On a minorly related note, "Amelie" is a film that wants to be quirky, it wants to be cutesy, but it fails because it tries too hard: The exaggerated camera movements and sound effects, the ultra-luminous (yet rather nice) cinematography designed to turn Paris into a fantasy world, the odd quips of dialogue on orgasms, but the absolute biggest fault of the film is with the lead character known as Amelie.

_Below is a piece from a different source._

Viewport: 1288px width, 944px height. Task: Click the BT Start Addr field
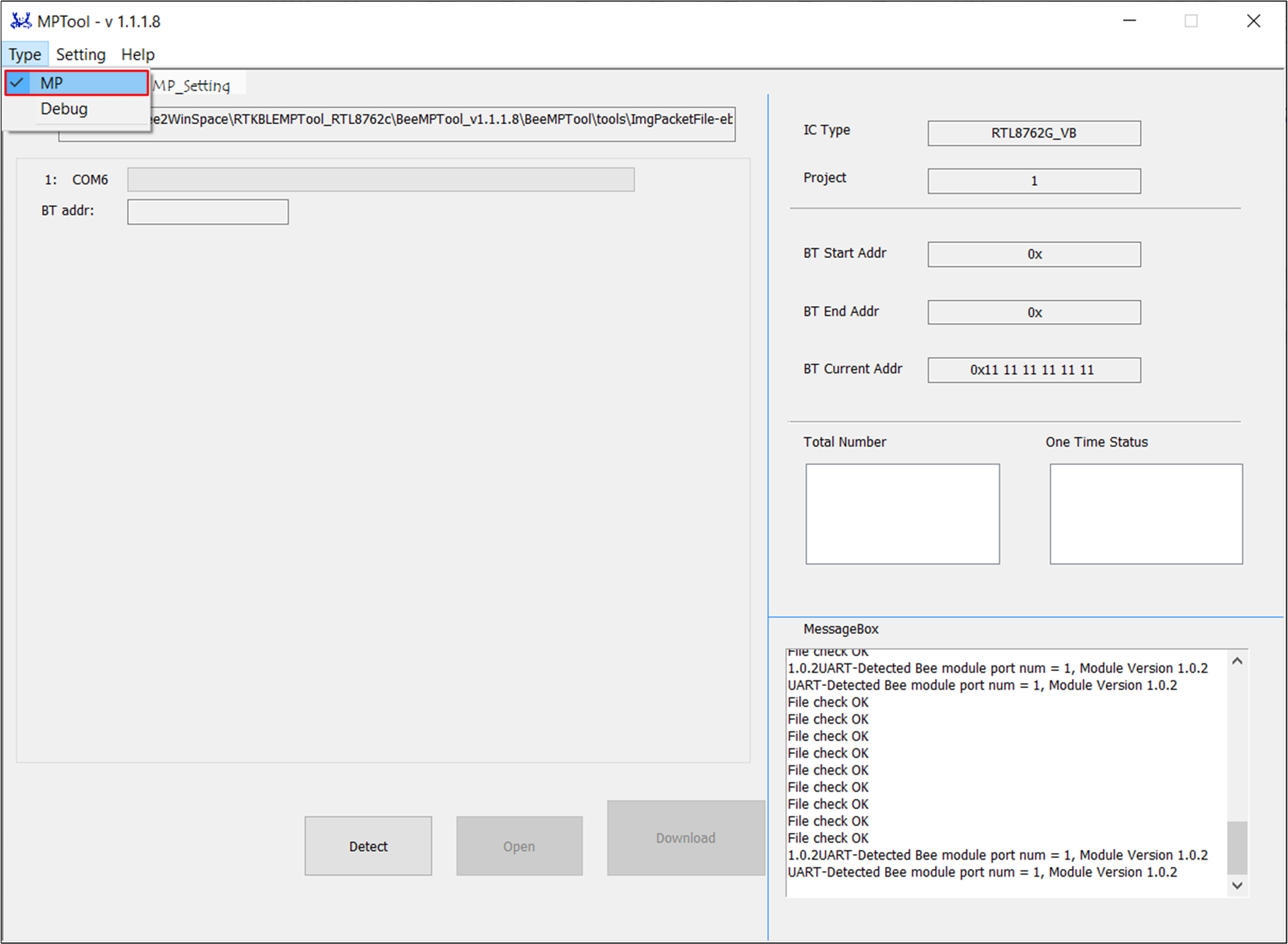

Amelie is a woman-child who likes to take it upon herself to do selfless good deeds for everyone around her, and the entire storyline revolves around her attempts to fix various problems for everyone within her vicinity. The only problem is that Amelie's selflessness isn't real, she's only doing this to feed her own sense of accomplishment so she can crack that god-awful smile at the camera once that good deed is done. Not long after it becomes extremely apparent that she's a psychopath who breaks into other people's appartments to screw with them (because she, not the police or any authorities, must be the one to deal with bad people), appoints herself as an unneeded tour guide for a blind man and basically does whatever she wants, regardless of whether it actually helps anyone.

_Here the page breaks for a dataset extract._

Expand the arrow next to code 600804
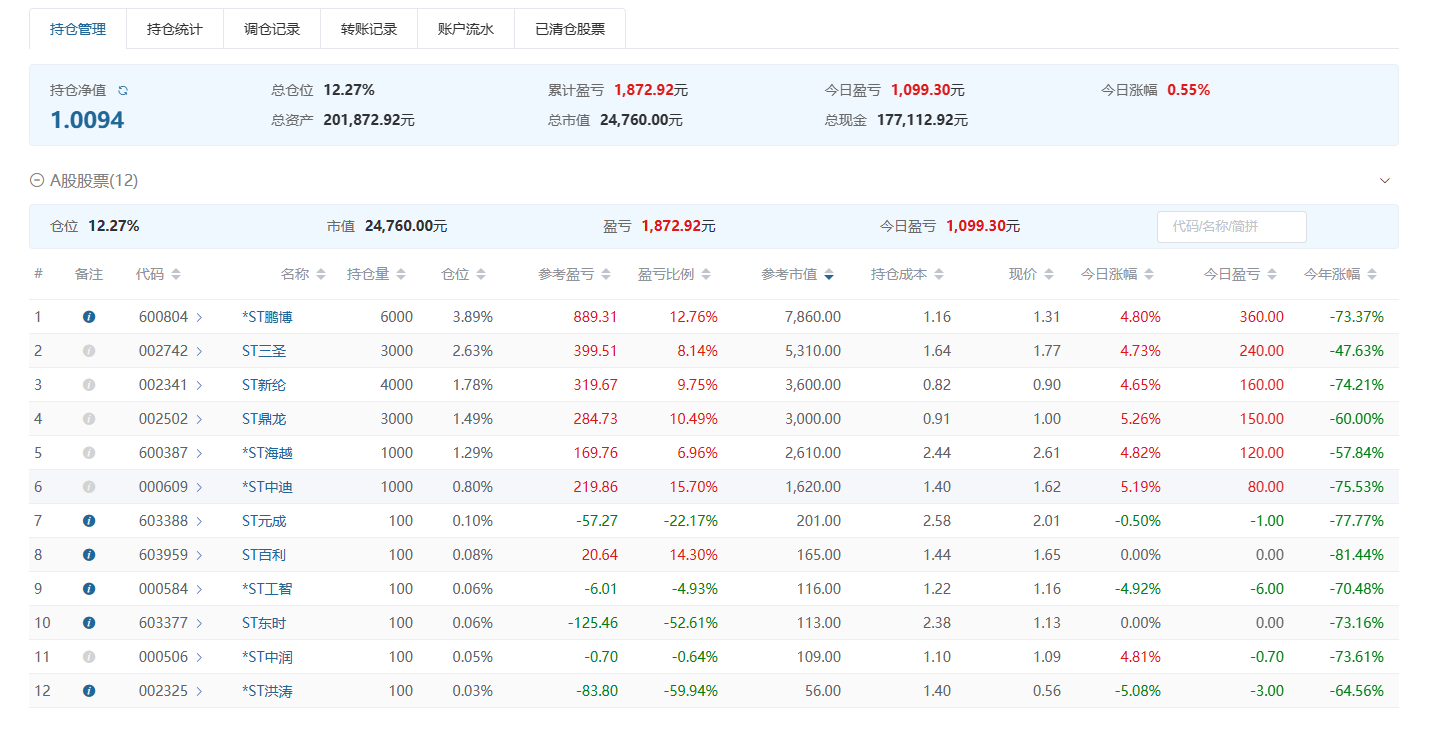Viewport: 1442px width, 736px height. click(x=199, y=317)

The film has clearly taken cues from the French New Wave (Amelie even watches "Jules Et Jim" at the Cinema) but it has taken those editing and storytelling tricks to the nth degree and spoiled the entire film, even Amelie is taken from Irene Jacob's character in "Three Colours: Red" and made even nicer and sweeter until she's just plain obnoxious It's an unbearably naive film that's filled with so much sugary fake charm that it becomes sickening rather quickly, and once the cutesy novelty wears off you realise that there's just no substance to the storyline at all. Some people have been enchanted by the magical qualities of it, but I was completely put off as the whole thing was over-the-top and rather self-indulgent. A film like "L'Atalante" finds the poetic beauty in the banality of life and simply displays it in all of its ordinary glory. "Amelie" constantly forces you to accept its own childish and faux-magical view of the world, some people can accept it, but I can't.